Nasrullah, pedagang ayam potong yang telah lama berjualan di area pasar, menyampaikan bahwa perubahan harga ini terjadi meski pasokan dari pemasok sebenarnya masih lancar. Menurutnya, tidak ada hambatan distribusi maupun penurunan produksi yang terpantau dari suplai harian.

Saat ini, harga ayam potong ukuran sedang berada di kisaran Rp24.000 hingga Rp25.000 per ekor. Harga tersebut lebih tinggi dari kondisi normal, di mana ayam potong lazimnya dijual pada rentang Rp18.000 hingga Rp19.000 per ekor di tingkat pedagang eceran.

“Ukuran ayamnya sama saja, sedang dan besar, tapi sekarang harganya sudah naik jadi 24 sampai 25 ribu per ekor,” ujarnya ketika ditemui di lapaknya, Rabu (20/11/2025).

Ia menambahkan, “Biasanya paling mahal cuma sampai 19 ribu.”

Nasrullah mengaku tidak mengetahui penyebab pasti kenaikan harga tersebut. Yang jelas, stok ayam yang masuk ke pasar masih berlimpah dan bahkan tidak mengalami keterlambatan.

“Stok banyak terus, tapi harga tetap naik. Kurang tahu juga kenapa,” katanya.

Menariknya, kenaikan harga justru terjadi saat kondisi pasar sedang cenderung sepi. Menurut Nasrullah, jumlah pembeli dalam beberapa pekan terakhir menurun dibandingkan biasanya. “Biasanya ramai, tapi minggu-minggu ini sepi sekali. Pembeli ada, tapi tidak seperti biasanya,” jelasnya.

Dalam aktivitas harian, volume penjualan ayam sangat dipengaruhi ramainya pengunjung pasar. Dalam situasi normal, ia dapat menjual antara 50 hingga lebih dari 100 ekor per hari. Namun ketika kondisi sepi, jumlah yang terjual biasanya tidak lebih dari 50 ekor. Selain menjual ayam potong, ia juga menyediakan bagian lain seperti hati ayam seharga Rp2.500 per biji, usus bersih Rp25.000 per kilogram, dan ceker ayam Rp500 per potong.

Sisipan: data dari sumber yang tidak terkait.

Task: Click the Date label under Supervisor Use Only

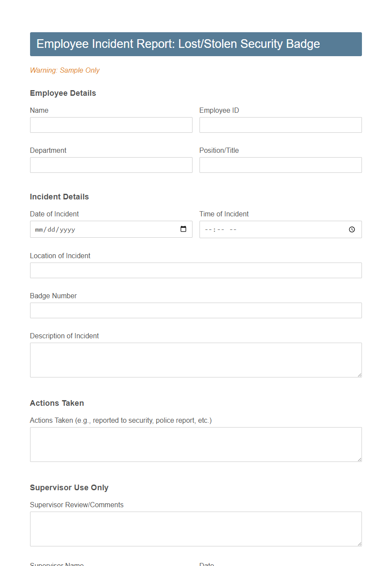Action: tap(206, 564)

Menjelang akhir tahun, ia memperkirakan harga ayam potong berpotensi kembali meningkat. Berdasarkan pengalaman bertahun-tahun berjualan, momen Natal dan Tahun Baru kerap memicu kenaikan permintaan serta pergerakan harga komoditas pangan, termasuk ayam potong.

“Setiap Natal dan Tahun Baru pasti ada kenaikan. Sudah rutin begitu tiap tahun,” tuturnya.

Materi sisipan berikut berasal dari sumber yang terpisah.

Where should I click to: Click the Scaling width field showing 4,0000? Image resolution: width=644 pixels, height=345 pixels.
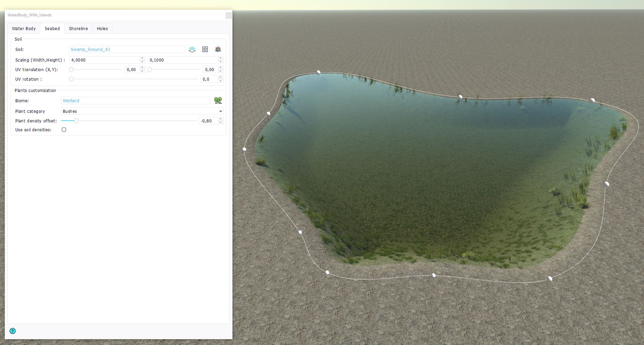pos(104,60)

Kenaikan harga pangan menjelang akhir tahun memang menjadi tren nasional. Dengan kondisi pasokan yang masih terjaga namun permintaan yang fluktuatif, pedagang berharap harga dapat kembali stabil agar tidak mengurangi daya beli masyarakat dan menjaga perputaran pasar tetap baik.